Note: when testing the 2 wires for the ecu test just dont forget they will both give you 12v when starting the motor, only one the the heater wires will give you 12v then 3-5 seconds later drops to 0v, the other wire is just the heater signal with constant 12v then on starting the motor will go up to roughly 12.50v-13v (due to power charge from stator).

The issue with this motor before i found out about this o2 issue was water was mixing with oil in cylinder 1 (pinholes in exhaust jacket and near spark plug due to previous owner not flushing the motor and taking care of it)
Which then led to the engine overheat and that is why i think thats when the o2 shorted out the ecu, because as we know when it comes to o2 sensors for Honda's, they are very SENSITIVE, one drop of oil or water touches the reading part of the sensor inside and it will send crazy information to the ecu and the ecu will most likely freak out and open and close the circuit continuously (for the safety of the engine) which then destroys the heater inside the o2 while also burning the driver that controls the circuit inside the ecu

Whoever is reading this i hope you dont go the same pathway i did with spending continuous amount of money buying aftermarket sensors and genuine sensors when you can just test and find the problem using a multimeter. I hope this answer/solution helps anyone that has to go through this.

Wish youse all the best!
 
Great write up! Thank you for taking the time.
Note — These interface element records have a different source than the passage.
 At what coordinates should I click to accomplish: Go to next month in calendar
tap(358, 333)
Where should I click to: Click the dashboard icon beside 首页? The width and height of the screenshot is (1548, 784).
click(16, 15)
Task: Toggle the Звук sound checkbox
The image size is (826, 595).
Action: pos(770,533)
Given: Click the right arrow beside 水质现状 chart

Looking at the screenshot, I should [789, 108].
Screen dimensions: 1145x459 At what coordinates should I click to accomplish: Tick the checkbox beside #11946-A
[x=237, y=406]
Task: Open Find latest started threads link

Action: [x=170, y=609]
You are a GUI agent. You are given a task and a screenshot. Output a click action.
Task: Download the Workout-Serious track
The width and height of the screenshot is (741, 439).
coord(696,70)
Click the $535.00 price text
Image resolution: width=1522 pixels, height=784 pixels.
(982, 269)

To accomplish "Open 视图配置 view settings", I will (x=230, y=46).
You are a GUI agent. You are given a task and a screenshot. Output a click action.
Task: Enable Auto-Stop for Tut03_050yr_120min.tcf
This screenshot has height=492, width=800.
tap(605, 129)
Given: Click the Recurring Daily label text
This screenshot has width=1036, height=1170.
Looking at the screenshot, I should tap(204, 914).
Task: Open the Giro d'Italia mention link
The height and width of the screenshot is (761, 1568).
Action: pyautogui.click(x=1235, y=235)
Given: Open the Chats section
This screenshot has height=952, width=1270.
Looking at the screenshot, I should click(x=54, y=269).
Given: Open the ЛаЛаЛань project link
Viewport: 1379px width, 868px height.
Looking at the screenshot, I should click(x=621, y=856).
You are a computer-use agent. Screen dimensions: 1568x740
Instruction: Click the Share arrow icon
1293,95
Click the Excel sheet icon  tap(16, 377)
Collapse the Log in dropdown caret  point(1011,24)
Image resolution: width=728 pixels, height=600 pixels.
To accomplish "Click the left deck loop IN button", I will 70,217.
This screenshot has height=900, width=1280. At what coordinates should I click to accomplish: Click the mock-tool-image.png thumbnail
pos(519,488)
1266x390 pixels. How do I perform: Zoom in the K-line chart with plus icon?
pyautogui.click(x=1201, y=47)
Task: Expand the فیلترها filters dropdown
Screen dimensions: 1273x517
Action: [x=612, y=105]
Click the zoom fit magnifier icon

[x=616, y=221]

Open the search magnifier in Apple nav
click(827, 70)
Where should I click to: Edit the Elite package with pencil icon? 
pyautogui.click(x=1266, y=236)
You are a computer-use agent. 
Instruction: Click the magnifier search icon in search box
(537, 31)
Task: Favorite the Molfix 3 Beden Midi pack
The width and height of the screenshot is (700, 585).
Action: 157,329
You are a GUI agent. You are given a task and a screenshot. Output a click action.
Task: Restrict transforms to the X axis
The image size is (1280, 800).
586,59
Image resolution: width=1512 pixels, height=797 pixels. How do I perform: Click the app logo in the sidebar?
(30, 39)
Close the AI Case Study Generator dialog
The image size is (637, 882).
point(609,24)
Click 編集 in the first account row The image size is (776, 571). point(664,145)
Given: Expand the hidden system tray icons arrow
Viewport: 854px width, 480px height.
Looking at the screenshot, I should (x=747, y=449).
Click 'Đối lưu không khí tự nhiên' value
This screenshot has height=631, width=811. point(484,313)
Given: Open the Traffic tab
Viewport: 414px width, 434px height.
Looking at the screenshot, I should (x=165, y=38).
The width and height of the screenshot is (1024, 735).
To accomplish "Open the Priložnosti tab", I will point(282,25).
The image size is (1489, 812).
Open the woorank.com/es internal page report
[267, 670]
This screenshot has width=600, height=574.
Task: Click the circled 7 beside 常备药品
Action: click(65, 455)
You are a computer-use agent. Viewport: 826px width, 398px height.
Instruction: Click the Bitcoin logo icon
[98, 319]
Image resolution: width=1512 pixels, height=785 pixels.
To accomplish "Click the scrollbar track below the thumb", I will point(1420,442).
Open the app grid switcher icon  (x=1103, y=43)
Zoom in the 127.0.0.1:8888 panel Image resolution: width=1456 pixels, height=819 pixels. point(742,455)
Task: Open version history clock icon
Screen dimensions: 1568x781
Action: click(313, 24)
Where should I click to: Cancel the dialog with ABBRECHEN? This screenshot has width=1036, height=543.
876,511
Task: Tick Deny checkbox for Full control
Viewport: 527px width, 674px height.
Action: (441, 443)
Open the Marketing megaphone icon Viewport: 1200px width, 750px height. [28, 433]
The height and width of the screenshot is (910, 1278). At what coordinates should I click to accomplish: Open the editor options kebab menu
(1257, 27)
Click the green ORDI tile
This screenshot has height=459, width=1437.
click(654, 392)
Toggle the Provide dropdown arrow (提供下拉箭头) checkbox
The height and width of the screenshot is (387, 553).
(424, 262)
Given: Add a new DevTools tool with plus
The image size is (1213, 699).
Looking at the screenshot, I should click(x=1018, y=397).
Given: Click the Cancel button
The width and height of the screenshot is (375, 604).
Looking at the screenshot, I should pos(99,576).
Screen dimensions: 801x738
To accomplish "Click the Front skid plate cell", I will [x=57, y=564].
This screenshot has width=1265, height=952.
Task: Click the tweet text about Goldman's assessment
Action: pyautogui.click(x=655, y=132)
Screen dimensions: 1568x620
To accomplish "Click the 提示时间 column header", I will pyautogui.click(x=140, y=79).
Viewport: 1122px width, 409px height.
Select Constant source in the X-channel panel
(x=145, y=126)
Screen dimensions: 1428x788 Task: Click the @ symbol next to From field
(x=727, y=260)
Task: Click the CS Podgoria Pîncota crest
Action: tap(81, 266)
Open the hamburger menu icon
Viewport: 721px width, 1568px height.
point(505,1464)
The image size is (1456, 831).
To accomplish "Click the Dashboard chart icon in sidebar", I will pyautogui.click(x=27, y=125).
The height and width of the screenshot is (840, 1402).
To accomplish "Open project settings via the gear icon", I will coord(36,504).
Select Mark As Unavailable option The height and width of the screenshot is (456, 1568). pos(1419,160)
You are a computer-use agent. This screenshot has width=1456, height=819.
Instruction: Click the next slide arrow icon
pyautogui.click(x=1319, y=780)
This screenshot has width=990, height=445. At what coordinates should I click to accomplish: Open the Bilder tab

It's BOUND to help someone save a bundle in time and $$$$ chasing this code/problem.
 
That is a very detailed write up. I am waiting on my new (used) ECU to show up. I noticed some corrosion on the pins of the ECU, I very gently took a light wire brush and contact cleaner to them and had two pins break off. The corrosion at the base of the pin had eaten it away and it took almost no force to snap it off. Hopefully someone else can use all of this info in the future!